Palestine’s National Consensus Government is no such thing

The new Palestinian unity govt

The new Palestinian National Consensus government that was sworn in last Monday under Palestinian Authority President Mahmoud Abbas may offer some respite to Hamas, presently encumbered with financial crises and the heavy burden of administering Gaza; but at the same time, the new administrative arrangement will weaken the movement and lead to internal crises in the foreseeable future, writes Abdelbari Atwan.

The siege of Gaza has worsened since a military coup removed elected Egyptian President Muhammad Morsi, increasing Hamas’s problems due to the near permanent closure of the Rafah crossing and the destruction of more than one thousand tunnels that were a lifeline for Gaza’s economy; in addition, the Egyptian media has been waging a vicious campaign against Hamas.

Hamas has put all its eggs in one basket – and that basket belongs to Abbas. They have conceded to all his demands and conditions. But Abbas’s basket is full of holes and he is facing severe crises of his own – not least the abject failure of the peace talks with Israel. Like Hamas, Abbas is not likely to actually improve his lot, but is merely jumping from the frying pan into the fire.

When I say that Hamas waved the white flag and gave in to all of Abbas’ conditions and demands, I am referring to its relinquishing three major ministerial portfolios: the foreign ministry — Hamas first rejected Riyad al-Maliki remaining in that role but agreed after Abbas insisted; the ministry of religious affairs — Hamas proposed a candidate who was not selected; and finally, the ministry of prisoner affairs which was reduced to a Commission under Israeli and American pressure.

Mahmoud Abbas
Mahmoud Abbas

One cannot therefore describe this as a government of “national consensus” by any stretch of the imagination — despite Hamas welcoming its installation at the last minute. Rather it is the government of Abbas and his authority.
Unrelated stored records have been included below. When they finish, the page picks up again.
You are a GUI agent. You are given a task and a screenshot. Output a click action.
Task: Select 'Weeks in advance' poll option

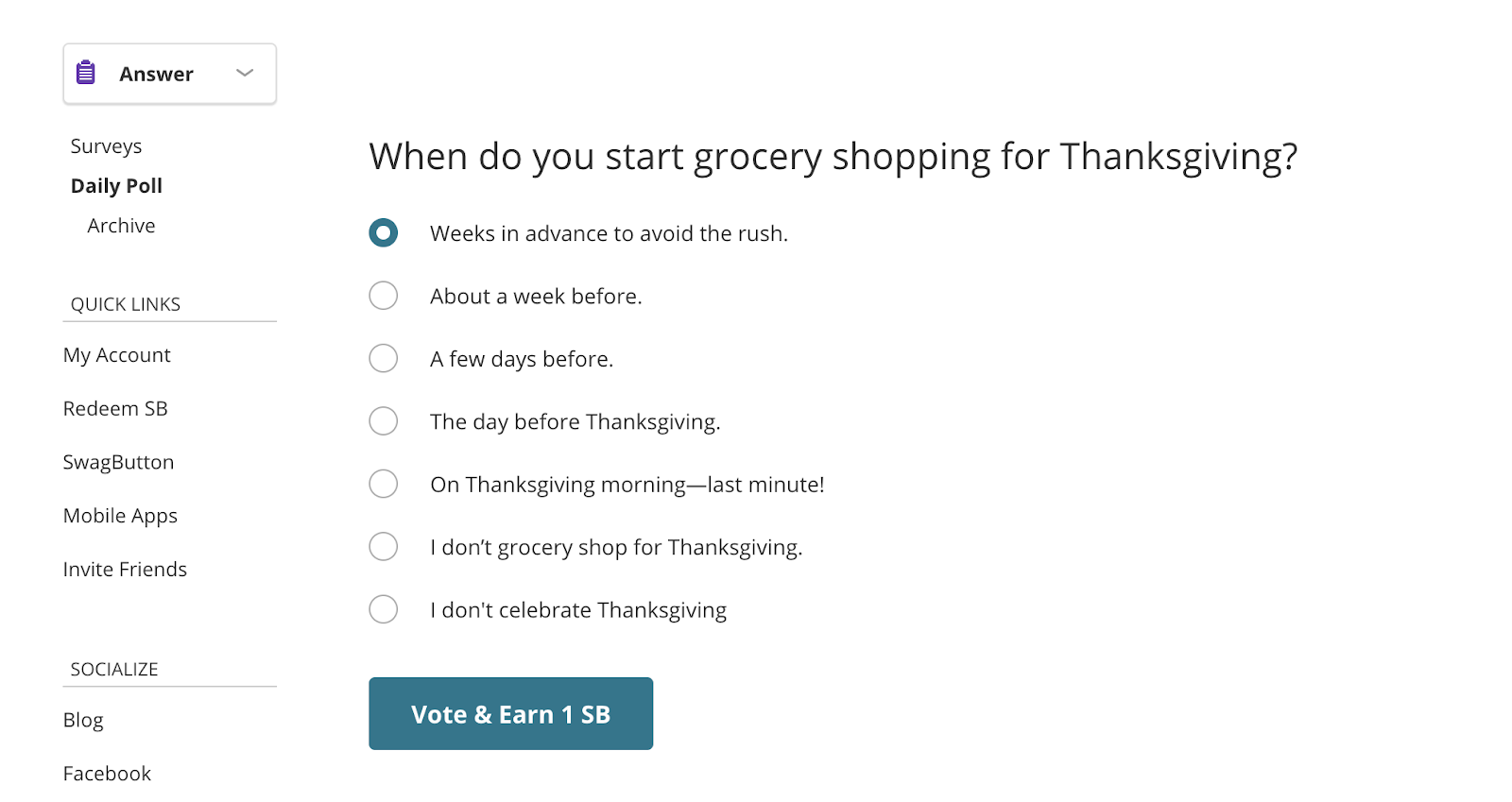pyautogui.click(x=384, y=232)
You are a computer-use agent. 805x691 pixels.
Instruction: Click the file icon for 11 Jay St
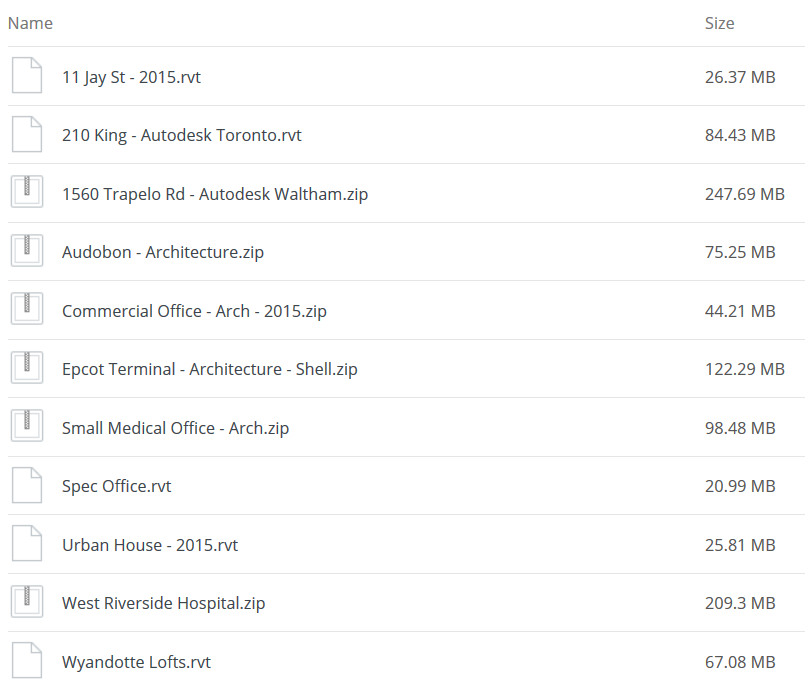coord(27,75)
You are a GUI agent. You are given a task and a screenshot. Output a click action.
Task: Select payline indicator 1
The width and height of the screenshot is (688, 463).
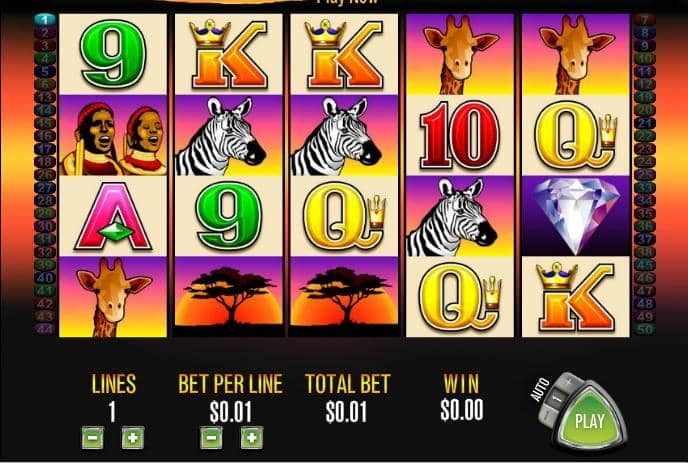point(45,19)

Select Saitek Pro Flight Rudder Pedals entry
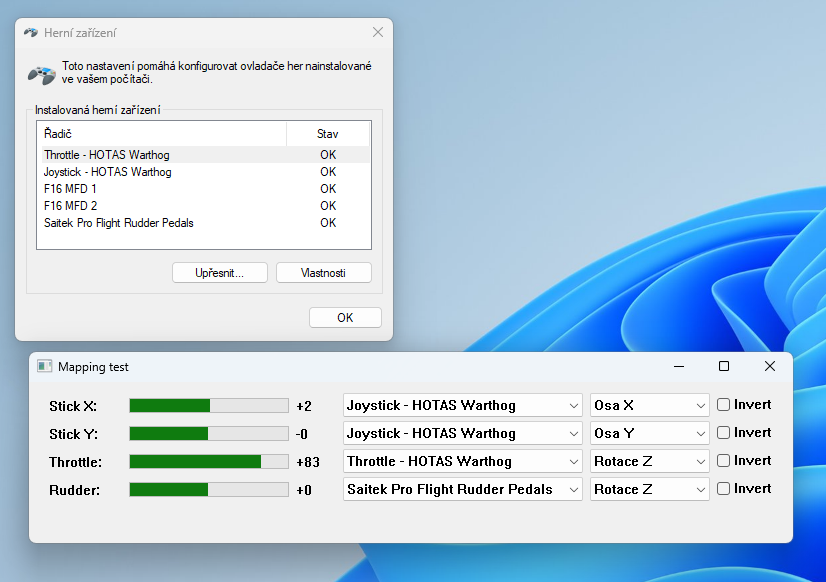tap(119, 223)
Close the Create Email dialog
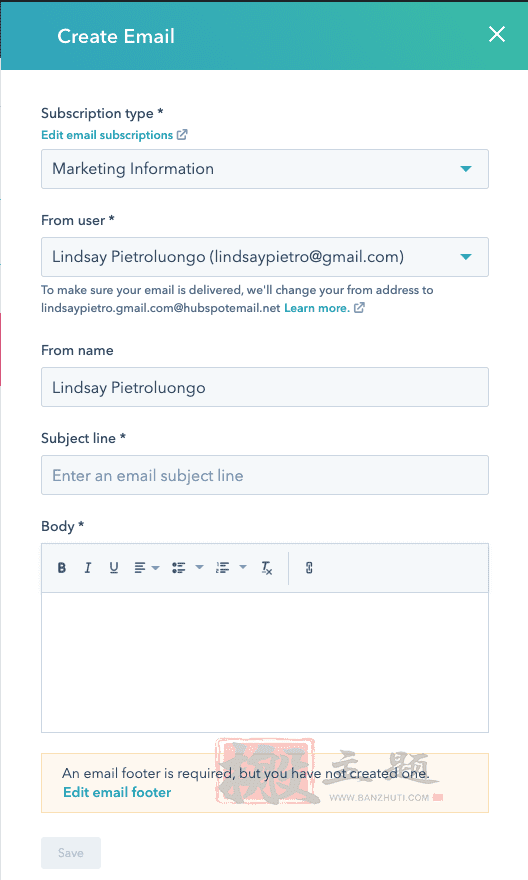 497,34
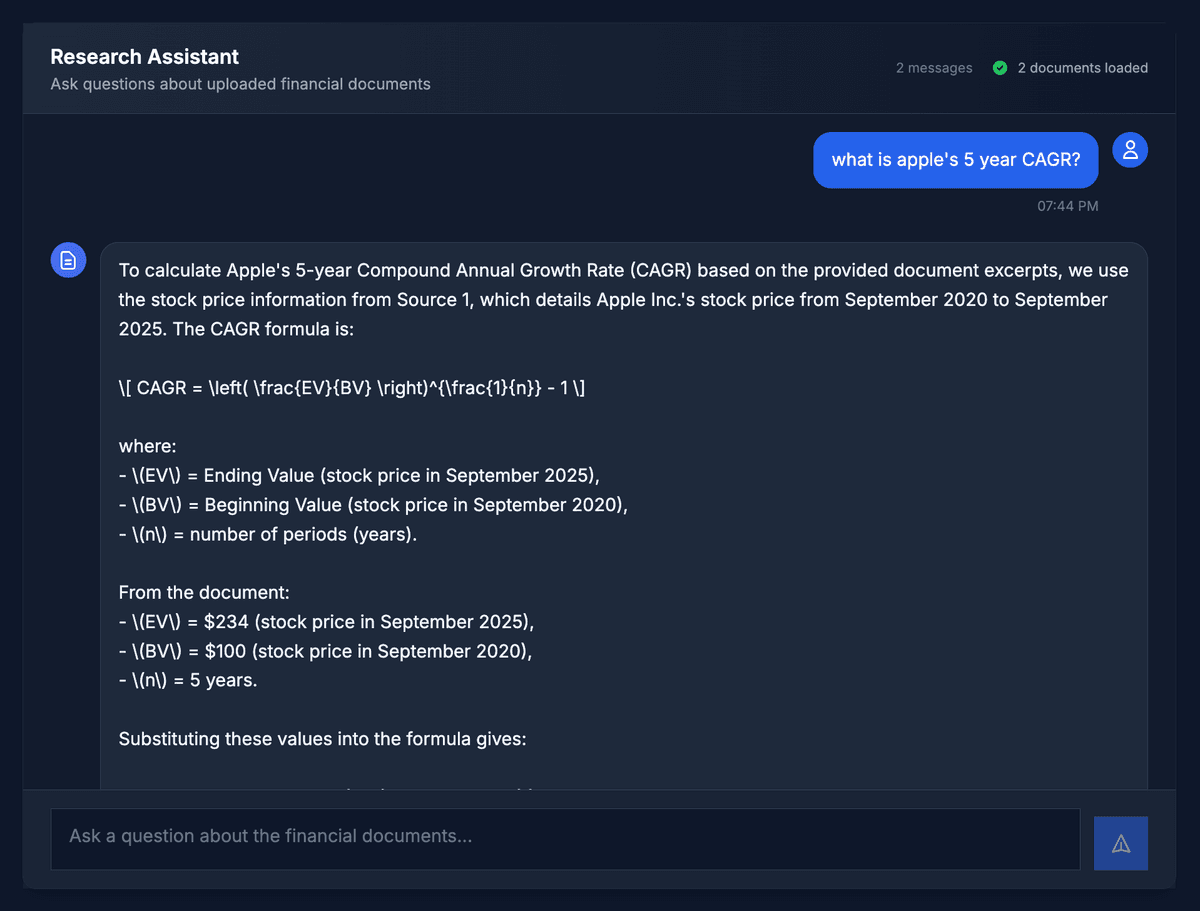Click the financial documents question input field

tap(565, 838)
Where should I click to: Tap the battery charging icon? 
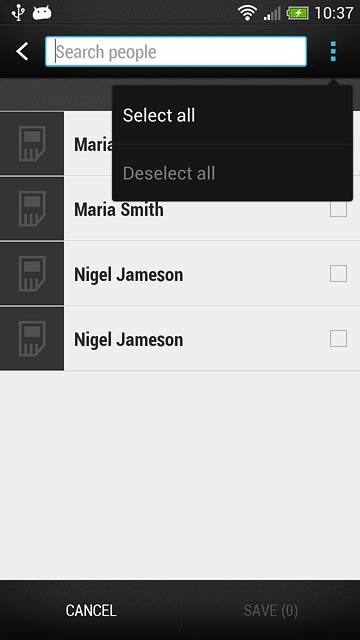pos(298,13)
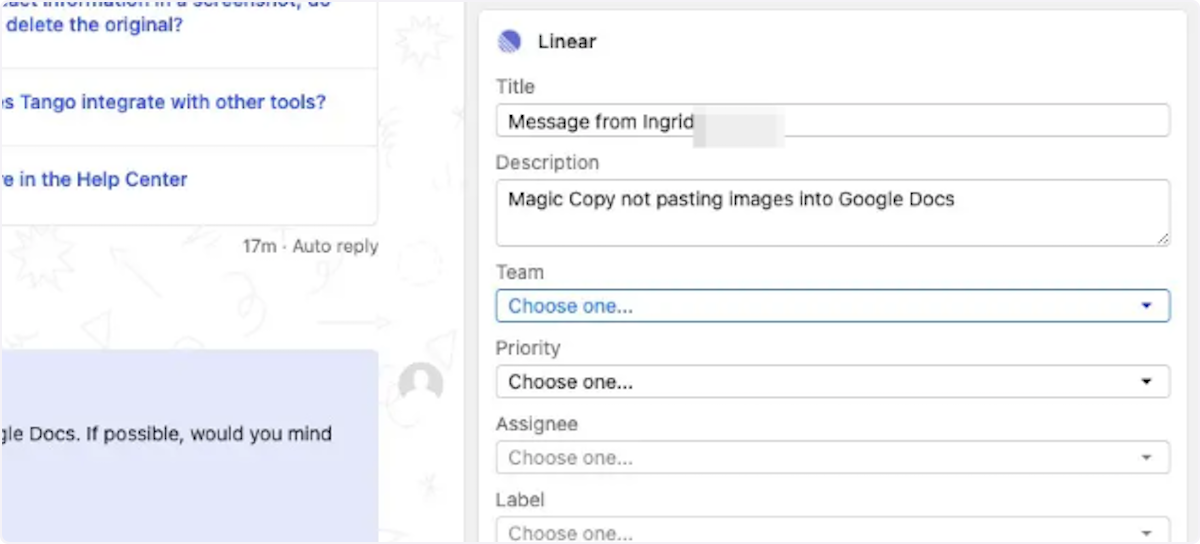Click the Assignee field label

pyautogui.click(x=536, y=424)
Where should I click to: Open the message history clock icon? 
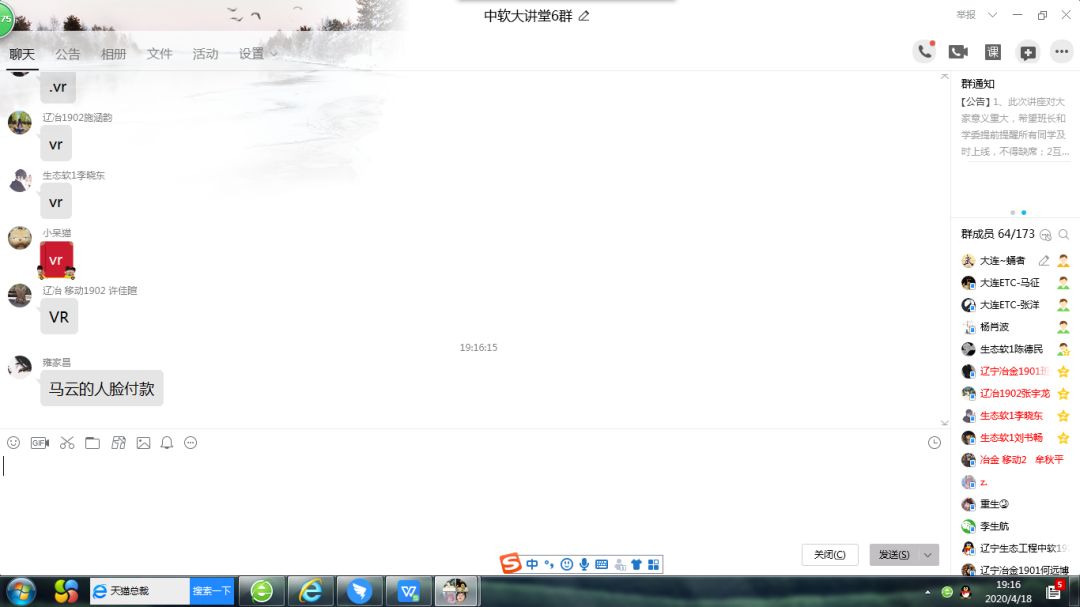(x=934, y=443)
The four Gaza ministers, all of them independents, were not even permitted to travel to Ramallah for the swearing-in ceremony, except for Ziad Abu Amra, the minister of culture who was already there!

It is difficult to be optimistic about the ability of this government to achieve its greatest responsibility which is organizing presidential and legislative elections in an envisaged six-month time frame.

In addition, Israel has announced that it will neither recognize nor deal with this new government. The only thing that might change minds in Tel Aviv would be enormous concessions, such as Abbas dropping key pre-requisites for a return to the negotiating table, such as the release of a fourth batch of prisoners and freezing settlement building.

Contradictory statements from Hamas leaders and spokespersons in the final hours before the government was sworn in reveal the confusion within the movement’s ranks. They also reveal the clear divisions between two factions within Hamas: one that from the beginning of the “reconciliation” process opposed giving the keys of government back to the Palestinian Authority in Ramallah and creating a consensus government according to Abbas’ conditions; the other envisages – given the severe financial crisis and siege – Hamas giving up administering the Gaza strip and returning to the pre-2007 status quo.

It is perhaps it is too early to judge Hamas’ decisions and choices, but there is no doubt that Abbas dictated all the conditions and put a gun to Hamas’ head, telling them, in effect, “either you accept or I will put a bullet into the reconciliation agreement.” Hamas, or at least the prevailing faction within it, preferred to accept Abbas’ terms, dropping all the movement’s objections.